In this article, we will develop a Gaussian-quadrature based fast maximum penalized likelihood (MPL) method for fitting CSH Cox models, where the unknown baseline hazards are approximated using M-splines. Our proposed method provides estimates of both the regression coefficients and approximated baseline hazards, where the non-negative constraint on the baseline hazards is respected. In this method, penalty functions are employed for two reasons: to regularize estimates of the baseline hazards and to ease the requirement for optimal location and number of knots⁶ needed for approximating the baseline hazards.
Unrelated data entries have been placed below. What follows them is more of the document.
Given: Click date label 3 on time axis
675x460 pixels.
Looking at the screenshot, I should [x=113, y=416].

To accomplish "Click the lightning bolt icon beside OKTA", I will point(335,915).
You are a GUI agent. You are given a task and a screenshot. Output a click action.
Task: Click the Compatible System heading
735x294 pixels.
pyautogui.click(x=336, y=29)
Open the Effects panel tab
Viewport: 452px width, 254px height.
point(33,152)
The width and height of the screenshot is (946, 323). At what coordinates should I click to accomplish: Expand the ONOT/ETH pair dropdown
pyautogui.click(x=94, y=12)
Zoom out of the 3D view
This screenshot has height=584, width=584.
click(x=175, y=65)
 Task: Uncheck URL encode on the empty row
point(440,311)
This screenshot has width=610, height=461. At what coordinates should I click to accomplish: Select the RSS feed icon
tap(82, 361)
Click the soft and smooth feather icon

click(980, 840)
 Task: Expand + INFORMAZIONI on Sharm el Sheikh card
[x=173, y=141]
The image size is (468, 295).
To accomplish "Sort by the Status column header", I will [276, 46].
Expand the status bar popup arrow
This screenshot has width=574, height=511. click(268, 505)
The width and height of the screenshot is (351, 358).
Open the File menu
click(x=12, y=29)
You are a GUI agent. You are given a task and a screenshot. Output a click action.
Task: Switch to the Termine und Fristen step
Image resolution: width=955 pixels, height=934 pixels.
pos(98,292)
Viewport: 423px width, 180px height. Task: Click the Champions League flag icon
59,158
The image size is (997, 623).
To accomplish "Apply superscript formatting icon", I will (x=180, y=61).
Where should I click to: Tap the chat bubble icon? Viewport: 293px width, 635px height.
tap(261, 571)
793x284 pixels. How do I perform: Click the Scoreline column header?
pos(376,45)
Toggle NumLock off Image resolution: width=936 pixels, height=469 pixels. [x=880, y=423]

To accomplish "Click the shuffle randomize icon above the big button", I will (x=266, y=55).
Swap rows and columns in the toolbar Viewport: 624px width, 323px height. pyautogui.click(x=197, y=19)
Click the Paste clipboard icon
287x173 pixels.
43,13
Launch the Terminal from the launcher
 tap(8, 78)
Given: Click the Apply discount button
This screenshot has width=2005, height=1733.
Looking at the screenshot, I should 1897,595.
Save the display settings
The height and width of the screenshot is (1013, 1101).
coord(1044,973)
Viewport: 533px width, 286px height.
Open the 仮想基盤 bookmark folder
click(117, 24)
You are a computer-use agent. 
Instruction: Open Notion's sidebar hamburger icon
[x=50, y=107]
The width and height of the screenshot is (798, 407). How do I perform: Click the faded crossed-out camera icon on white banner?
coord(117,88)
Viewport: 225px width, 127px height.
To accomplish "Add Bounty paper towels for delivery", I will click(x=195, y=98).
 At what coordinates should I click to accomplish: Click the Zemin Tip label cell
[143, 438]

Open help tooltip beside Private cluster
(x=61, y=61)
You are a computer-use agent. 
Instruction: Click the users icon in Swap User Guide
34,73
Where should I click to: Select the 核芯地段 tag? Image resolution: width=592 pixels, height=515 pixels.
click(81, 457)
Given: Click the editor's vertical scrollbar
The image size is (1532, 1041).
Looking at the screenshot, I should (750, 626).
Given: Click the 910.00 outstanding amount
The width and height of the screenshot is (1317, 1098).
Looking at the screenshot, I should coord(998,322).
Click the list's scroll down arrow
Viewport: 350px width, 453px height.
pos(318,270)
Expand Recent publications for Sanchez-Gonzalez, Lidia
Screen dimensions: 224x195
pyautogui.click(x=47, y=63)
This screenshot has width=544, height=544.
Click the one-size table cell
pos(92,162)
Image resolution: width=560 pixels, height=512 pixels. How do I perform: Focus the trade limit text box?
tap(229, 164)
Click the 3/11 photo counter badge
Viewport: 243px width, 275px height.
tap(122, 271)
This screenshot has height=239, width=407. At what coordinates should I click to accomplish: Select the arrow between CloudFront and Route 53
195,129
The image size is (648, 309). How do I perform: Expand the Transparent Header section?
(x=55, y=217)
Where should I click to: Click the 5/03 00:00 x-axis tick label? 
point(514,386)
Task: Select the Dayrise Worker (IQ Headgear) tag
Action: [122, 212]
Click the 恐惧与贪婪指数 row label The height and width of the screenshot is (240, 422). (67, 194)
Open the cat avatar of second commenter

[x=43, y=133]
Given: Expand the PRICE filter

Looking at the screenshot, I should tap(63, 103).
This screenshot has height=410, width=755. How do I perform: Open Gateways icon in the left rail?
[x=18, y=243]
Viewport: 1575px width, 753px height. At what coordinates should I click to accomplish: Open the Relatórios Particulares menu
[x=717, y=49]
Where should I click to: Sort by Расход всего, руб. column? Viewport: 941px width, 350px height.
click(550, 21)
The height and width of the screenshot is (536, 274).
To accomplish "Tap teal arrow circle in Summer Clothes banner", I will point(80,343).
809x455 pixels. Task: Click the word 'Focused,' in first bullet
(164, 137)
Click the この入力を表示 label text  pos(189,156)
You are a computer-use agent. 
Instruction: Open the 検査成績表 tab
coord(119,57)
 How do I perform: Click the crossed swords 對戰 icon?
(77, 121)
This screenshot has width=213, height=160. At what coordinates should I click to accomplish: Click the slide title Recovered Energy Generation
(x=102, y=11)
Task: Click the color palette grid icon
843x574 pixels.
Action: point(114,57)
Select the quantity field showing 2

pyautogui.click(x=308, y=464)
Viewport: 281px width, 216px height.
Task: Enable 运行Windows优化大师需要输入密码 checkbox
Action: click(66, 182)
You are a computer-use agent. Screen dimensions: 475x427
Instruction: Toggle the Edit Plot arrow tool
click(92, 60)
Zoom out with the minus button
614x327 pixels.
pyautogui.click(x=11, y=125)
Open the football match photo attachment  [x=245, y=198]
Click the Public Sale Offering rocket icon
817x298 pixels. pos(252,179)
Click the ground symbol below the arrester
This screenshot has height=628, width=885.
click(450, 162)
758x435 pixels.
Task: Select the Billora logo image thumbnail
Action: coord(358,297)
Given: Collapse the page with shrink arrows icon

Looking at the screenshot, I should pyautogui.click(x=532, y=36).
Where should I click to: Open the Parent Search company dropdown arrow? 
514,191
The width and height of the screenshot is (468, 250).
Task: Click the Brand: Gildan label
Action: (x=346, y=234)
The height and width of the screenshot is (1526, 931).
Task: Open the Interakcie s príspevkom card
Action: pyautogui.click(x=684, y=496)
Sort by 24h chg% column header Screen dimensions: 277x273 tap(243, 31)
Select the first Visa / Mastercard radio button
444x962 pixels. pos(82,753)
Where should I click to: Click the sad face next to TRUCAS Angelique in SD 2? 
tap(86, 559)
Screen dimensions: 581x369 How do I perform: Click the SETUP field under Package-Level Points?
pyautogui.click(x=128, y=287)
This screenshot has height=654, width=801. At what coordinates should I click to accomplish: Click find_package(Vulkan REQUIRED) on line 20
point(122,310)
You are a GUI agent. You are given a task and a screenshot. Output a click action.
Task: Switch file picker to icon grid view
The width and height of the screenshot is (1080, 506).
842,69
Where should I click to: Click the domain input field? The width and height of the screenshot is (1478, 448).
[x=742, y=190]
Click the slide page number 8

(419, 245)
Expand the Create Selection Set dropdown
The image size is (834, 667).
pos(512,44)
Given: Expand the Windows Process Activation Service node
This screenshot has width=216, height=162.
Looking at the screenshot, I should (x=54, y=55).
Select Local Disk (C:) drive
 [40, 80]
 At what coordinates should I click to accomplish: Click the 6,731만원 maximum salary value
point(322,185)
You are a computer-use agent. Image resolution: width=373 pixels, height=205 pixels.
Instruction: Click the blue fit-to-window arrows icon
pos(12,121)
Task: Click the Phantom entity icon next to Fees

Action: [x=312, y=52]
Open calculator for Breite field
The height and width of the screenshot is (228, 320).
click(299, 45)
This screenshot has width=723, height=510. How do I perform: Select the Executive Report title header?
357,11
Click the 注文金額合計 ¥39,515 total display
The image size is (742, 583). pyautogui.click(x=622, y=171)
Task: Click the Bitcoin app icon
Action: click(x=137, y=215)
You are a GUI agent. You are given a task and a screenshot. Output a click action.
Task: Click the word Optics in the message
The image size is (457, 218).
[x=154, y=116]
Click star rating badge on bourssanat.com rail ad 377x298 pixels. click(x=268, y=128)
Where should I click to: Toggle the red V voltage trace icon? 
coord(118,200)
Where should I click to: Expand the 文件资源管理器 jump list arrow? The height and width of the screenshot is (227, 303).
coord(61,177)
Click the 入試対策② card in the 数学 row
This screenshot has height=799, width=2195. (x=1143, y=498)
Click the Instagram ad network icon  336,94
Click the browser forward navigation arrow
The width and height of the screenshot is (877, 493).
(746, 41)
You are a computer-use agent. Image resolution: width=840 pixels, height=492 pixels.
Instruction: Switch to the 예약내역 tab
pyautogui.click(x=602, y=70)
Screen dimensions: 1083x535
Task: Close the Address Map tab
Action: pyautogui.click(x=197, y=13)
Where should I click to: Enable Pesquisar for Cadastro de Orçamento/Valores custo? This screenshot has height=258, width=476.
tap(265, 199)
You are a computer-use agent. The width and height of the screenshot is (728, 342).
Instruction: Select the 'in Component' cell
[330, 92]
For competing risks data under interval censoring, there exist a few likelihood based methods, particularly Li⁵ and Joly et al.⁷ The latter is in fact for the illness-death model without covariates, but it can be implemented to competing risks. The method by Li⁵ allows covariates, but its optimization computations are achieved through an existing R nonlinear optimization function “nlminb,” which can be inefficient and slow. Another issue of Li⁵ is that it ignores some non-negative parameters of the approximated baseline hazards can be active, leading to possible unpleasant consequences such as negative variances. Our proposed method will address properly the issue of active constraints.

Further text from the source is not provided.